Volatile-Mediated Plant Defense Networks: Field Evidence for Isoprene as a Short-Distance Immune Signal.

Isoprene, the most abundant biogenic hydrocarbon in the atmosphere, is known to protect photosynthesis from abiotic stress and significantly impact atmospheric chemistry. While laboratory studies show that isoprene can enhance plant immunity, its role in plant-plant communication under natural field conditions remains unclear. In a 2-year field experiment, we used wild-type and transgenic silver birch (Betula pendula) lines with enhanced isoprene emission levels to examine their impact on neighboring Arabidopsis thaliana, including wild-type and immune signaling mutants (llp1: legume lectin-like protein 1; jar1: jasmonate resistant 1).

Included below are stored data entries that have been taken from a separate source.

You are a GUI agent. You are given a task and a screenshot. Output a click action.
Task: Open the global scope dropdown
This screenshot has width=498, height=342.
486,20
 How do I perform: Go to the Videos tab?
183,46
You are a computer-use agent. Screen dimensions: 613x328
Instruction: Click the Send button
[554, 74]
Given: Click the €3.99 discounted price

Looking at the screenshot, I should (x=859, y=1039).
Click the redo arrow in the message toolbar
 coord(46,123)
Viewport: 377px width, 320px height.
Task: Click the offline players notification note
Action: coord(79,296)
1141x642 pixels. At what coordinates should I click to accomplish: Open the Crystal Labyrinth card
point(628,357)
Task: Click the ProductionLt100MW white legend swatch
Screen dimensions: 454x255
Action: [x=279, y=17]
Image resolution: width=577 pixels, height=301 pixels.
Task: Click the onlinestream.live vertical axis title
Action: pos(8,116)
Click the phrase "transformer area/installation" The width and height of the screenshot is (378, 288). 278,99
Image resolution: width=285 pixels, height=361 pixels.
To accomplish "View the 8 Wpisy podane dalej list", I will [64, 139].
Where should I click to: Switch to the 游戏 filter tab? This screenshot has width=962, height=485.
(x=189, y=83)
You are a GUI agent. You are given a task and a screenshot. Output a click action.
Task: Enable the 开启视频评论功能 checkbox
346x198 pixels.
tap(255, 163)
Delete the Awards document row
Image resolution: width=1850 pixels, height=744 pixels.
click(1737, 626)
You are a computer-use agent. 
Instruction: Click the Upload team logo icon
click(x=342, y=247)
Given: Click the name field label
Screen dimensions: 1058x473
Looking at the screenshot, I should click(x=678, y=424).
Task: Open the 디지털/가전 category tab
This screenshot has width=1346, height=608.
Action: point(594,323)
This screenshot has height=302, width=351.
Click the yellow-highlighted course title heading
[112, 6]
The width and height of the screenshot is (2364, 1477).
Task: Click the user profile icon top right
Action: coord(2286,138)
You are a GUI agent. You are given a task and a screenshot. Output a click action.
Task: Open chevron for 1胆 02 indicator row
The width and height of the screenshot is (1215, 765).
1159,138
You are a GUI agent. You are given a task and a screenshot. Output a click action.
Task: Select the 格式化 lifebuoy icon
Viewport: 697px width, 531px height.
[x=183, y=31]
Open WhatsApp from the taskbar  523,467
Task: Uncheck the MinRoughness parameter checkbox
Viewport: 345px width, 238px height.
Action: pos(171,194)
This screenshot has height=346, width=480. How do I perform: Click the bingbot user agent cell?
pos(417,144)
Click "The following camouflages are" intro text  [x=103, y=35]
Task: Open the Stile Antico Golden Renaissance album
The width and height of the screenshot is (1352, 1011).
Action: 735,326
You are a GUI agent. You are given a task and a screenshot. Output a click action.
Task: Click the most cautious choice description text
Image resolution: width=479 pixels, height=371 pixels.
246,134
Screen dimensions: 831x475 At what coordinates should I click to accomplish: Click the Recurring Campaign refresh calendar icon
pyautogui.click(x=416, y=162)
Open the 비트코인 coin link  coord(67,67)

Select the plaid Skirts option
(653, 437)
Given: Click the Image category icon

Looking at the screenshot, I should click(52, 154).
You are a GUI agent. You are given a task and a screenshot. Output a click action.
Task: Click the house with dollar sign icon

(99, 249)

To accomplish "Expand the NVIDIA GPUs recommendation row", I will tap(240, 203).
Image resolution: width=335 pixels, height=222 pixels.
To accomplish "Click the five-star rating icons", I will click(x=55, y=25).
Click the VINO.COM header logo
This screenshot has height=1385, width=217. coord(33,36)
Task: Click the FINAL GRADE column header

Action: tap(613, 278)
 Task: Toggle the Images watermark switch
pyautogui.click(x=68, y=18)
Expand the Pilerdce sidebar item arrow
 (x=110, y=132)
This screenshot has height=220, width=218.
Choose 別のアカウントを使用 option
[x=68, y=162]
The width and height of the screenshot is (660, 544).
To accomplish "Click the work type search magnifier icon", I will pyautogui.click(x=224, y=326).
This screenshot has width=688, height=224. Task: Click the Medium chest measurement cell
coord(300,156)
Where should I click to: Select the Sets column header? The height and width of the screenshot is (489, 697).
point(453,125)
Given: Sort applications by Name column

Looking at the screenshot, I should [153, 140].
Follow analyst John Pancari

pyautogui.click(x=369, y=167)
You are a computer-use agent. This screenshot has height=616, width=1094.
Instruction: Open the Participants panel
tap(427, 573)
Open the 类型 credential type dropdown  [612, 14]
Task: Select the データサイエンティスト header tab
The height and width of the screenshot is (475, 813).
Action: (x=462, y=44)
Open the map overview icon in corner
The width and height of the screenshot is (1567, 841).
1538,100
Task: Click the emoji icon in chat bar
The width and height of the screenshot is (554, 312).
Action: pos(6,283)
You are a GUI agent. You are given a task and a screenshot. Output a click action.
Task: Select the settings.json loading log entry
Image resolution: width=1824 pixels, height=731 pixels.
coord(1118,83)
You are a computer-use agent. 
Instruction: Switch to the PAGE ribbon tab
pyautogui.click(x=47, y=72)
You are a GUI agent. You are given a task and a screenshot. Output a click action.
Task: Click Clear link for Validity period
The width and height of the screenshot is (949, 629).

Receiver plants exposed to higher isoprene levels showed increased resistance to Pseudomonas syringae, independent of jasmonate signaling but dependent on LLP1, a protein essential for systemic acquired resistance. Volatile analysis indicated isoprene as an airborne molecule that can also trigger an immune response in neighboring plants along with other terpenoids. Our study using transgenic birches in a complex environment provides new insights into the molecular mechanisms underlying plant volatile perception and expands our understanding of plant chemical communication in terrestrial ecosystems.